(RECORDS PROVIDED Opens)

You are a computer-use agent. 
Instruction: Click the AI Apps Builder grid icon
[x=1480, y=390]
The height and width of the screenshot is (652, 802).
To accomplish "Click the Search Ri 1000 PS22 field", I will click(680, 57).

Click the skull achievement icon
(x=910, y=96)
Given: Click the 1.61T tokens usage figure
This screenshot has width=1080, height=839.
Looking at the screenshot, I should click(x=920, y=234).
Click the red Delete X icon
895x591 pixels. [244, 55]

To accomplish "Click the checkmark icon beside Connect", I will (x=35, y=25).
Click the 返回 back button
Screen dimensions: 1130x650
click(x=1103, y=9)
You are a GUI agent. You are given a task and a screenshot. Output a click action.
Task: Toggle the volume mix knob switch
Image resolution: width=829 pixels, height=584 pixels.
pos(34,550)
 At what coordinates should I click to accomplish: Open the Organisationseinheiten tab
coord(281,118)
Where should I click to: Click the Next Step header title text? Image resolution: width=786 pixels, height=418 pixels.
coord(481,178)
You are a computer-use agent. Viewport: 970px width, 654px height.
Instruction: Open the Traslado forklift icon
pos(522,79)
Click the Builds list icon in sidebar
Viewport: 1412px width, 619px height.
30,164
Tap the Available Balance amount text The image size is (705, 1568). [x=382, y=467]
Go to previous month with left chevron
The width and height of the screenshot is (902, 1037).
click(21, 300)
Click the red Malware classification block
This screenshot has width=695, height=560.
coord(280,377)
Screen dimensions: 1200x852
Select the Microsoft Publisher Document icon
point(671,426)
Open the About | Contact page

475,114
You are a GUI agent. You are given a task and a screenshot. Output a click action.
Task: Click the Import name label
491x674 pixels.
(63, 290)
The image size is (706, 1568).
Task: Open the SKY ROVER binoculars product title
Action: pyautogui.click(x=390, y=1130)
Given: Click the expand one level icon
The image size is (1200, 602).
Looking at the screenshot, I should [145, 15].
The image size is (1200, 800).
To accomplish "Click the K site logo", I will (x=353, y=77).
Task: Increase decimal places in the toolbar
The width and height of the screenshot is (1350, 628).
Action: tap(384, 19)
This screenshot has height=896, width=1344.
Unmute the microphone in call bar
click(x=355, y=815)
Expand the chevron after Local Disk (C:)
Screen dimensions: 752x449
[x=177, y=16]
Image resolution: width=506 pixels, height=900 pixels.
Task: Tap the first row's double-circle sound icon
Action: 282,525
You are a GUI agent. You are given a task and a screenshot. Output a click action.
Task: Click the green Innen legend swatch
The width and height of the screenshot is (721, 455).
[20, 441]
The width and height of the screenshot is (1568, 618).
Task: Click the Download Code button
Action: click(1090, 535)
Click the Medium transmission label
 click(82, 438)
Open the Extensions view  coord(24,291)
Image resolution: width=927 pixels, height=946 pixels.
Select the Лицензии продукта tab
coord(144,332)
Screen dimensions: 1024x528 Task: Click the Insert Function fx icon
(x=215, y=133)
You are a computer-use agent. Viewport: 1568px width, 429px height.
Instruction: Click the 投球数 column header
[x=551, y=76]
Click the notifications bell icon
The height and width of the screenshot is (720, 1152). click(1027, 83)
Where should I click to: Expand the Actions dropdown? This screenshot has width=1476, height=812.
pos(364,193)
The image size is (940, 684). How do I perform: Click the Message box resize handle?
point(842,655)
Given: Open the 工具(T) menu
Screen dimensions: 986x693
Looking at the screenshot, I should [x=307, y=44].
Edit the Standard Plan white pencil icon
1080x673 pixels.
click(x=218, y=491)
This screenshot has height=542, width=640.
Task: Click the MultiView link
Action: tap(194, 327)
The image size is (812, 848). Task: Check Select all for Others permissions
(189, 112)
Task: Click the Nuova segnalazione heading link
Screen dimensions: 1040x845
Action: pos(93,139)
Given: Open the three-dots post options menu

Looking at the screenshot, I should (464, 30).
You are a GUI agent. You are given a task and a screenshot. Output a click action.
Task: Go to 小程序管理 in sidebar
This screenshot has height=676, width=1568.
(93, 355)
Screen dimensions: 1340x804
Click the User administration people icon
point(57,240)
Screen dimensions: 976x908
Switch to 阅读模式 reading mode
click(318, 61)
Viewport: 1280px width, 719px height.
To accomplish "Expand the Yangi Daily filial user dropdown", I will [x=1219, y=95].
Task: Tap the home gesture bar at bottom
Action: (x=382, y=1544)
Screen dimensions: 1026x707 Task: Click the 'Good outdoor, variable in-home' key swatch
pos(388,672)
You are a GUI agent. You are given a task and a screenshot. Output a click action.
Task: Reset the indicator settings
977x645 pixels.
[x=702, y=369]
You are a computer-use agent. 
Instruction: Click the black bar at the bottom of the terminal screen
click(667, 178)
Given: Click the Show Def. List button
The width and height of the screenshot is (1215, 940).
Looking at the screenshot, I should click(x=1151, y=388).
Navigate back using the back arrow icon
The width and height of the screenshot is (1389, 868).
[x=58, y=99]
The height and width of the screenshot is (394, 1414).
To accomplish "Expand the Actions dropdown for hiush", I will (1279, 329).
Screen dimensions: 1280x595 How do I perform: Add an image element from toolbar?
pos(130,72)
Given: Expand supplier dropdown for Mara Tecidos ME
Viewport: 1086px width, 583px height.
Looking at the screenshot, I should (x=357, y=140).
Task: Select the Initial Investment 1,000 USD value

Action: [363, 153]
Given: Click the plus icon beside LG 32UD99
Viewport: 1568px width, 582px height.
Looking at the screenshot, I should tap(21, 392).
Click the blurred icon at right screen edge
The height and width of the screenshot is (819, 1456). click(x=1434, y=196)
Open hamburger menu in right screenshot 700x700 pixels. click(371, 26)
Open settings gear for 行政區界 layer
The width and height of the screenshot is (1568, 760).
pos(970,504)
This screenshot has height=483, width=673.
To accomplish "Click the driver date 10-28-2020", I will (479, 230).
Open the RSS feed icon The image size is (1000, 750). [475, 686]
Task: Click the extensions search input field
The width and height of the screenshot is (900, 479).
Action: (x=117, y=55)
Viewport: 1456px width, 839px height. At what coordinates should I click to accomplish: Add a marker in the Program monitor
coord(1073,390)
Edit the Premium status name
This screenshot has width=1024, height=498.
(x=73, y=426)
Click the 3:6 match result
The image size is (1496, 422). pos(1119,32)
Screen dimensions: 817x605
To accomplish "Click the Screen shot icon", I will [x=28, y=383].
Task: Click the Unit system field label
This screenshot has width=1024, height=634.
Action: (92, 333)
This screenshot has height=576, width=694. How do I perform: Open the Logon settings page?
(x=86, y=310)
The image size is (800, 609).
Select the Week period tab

(RECORDS PROVIDED Closes)

- _WHAT TO PRODUCE_
Take each line above that holds the string "name" and copy it.

- _THE ANSWER_
Task: Click the Import name label
Edit the Premium status name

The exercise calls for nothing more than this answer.